This article about Yaku Pérez’s fight against gold miners in Ecuador was originally published on opaendemocracy.net and is reproduced under a Creative Commons Attribution-NonCommercial 4.0 International licence. You can see the original here.
As our van climbs the winding road that leads to the Kimsakocha Andean lagoons in Cuenca, in the southern Ecuadorian province of Azuay, the vegetation changes. The pine trees are becoming scarcer, the graminoids proliferate and the mist takes over the landscape.
At the wheel is Yaku Sacha Pérez Guartambel, a well-known lawyer, politician, and environmental leader from Cuenca who has been fighting for decades to protect water and preserve these places from extractivism. Yaku, as he is known, has been imprisoned several times for his activism against mining and gained notoriety as an Indigenous candidate for the presidency in the 2021 elections, only narrowly losing to now-president Guillermo Lasso in the first round.
At the exit of a bend, as if a predator in wait for a prey to pass, the palisade of a ‘mining dissemination centre’ appears like an apparition: it belongs to Dundee Precious Metals (DPM), the Canadian company that took over the Loma Larga project from another Canadian company INV Metals in July 2021. The project, according to the DPM press release, has the potential to ‘produce an annual average of approximately 200,000 ounces of gold in its first five years’. Its production life is ‘estimated at approximately 170,000 ounces of gold per year at an attractive all-in sustaining cost’. In addition to gold, a report by consulting firm AX Legal on mining in Ecuador in 2023 shows DPM expects the Loma Larga project to produce 794,561 ounces of silver and 5.1 million pounds (Mlb) of copper annually, over an estimated mine life of 12 years.
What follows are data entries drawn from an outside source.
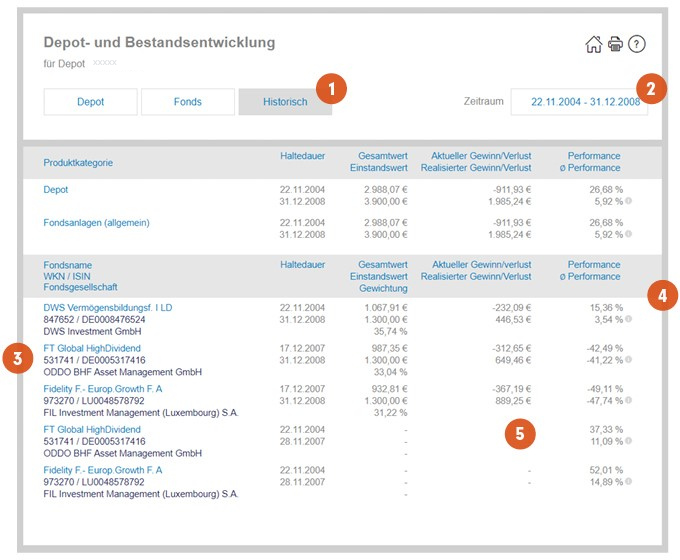Screen dimensions: 680x560
Task: Click info icon beside 11,09 % performance
Action: (x=629, y=441)
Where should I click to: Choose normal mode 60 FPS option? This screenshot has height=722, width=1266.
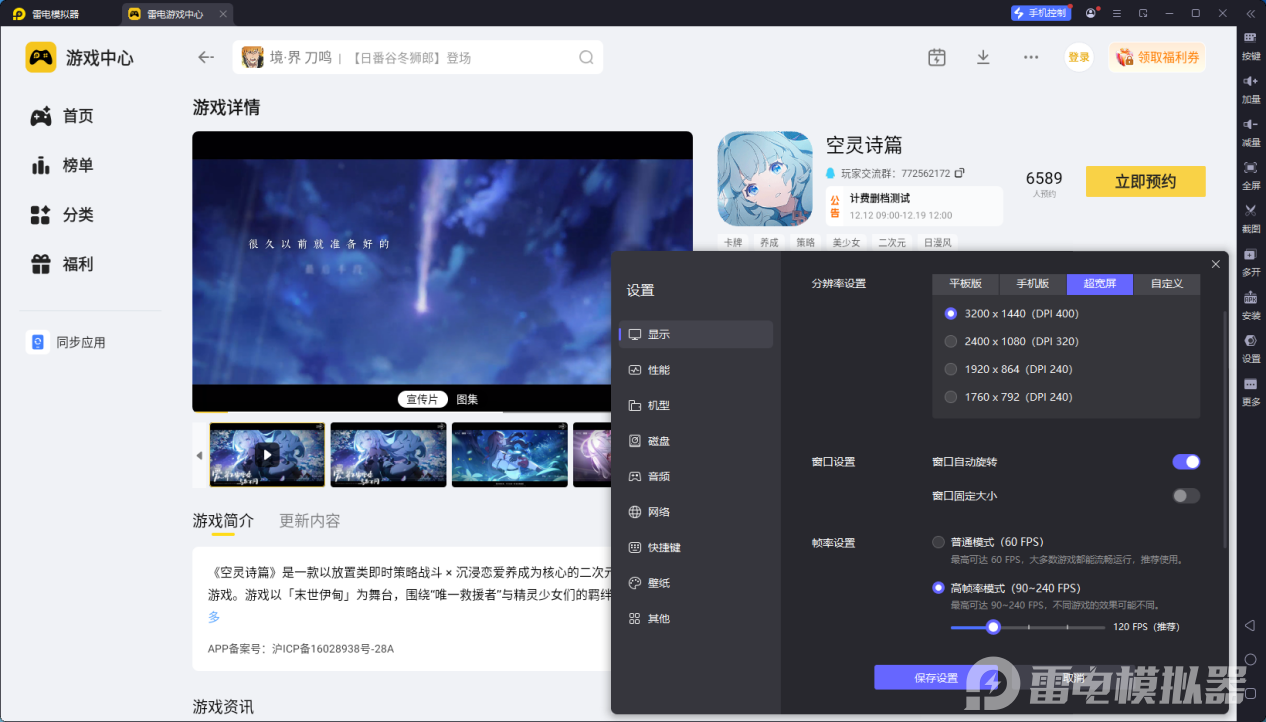pos(938,542)
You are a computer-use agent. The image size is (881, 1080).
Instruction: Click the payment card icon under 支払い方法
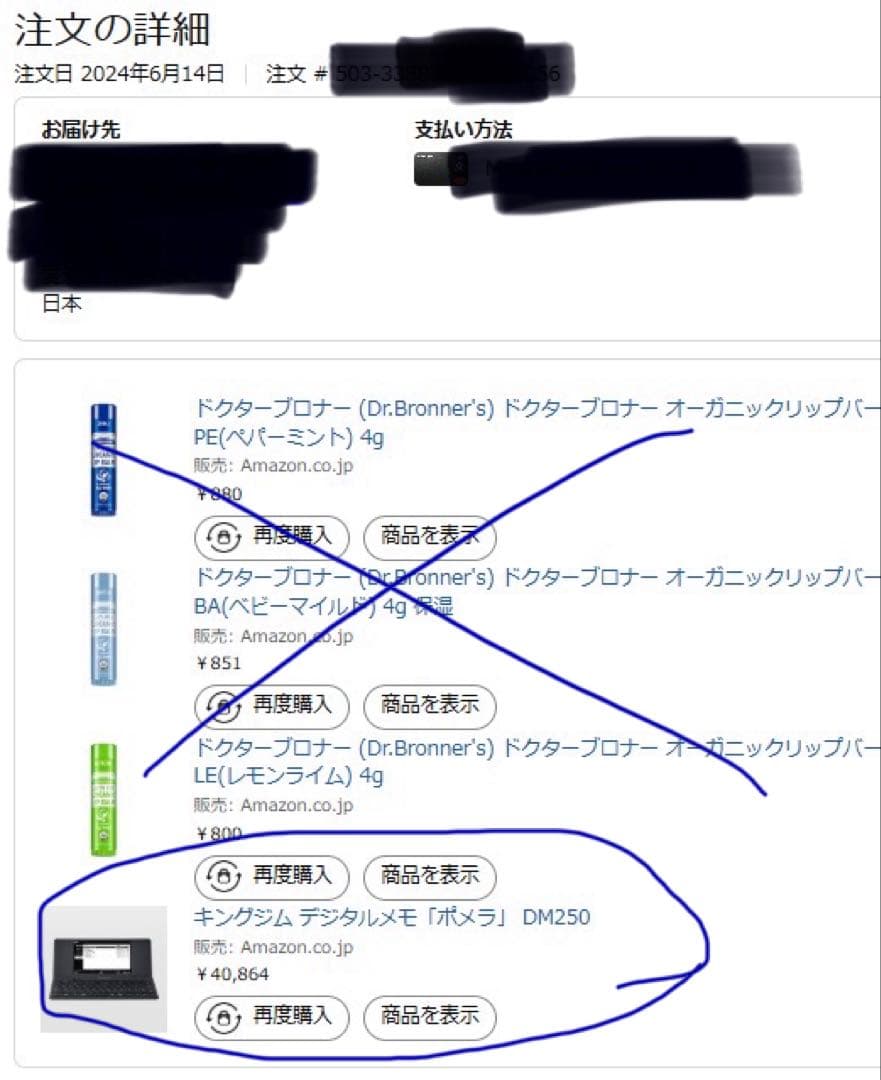tap(441, 169)
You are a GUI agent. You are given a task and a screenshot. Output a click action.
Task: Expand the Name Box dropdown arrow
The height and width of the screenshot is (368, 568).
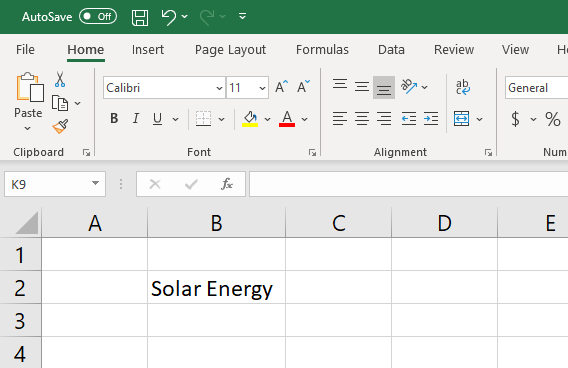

Ecuador, located in the northern foothills of the Andes Mountains and known for its wealth of highly coveted metals (gold, silver, and copper), is considered a virgin territory in terms of mining exploration, with only 10% of the country explored. But with conservative Lasso (a former banker) as president, expectations are high for the metal mining sector. It had been expected to generate up to US$4 billion in annual exports by 2025, when Lasso’s term was meant to end – but that’s no longer the case.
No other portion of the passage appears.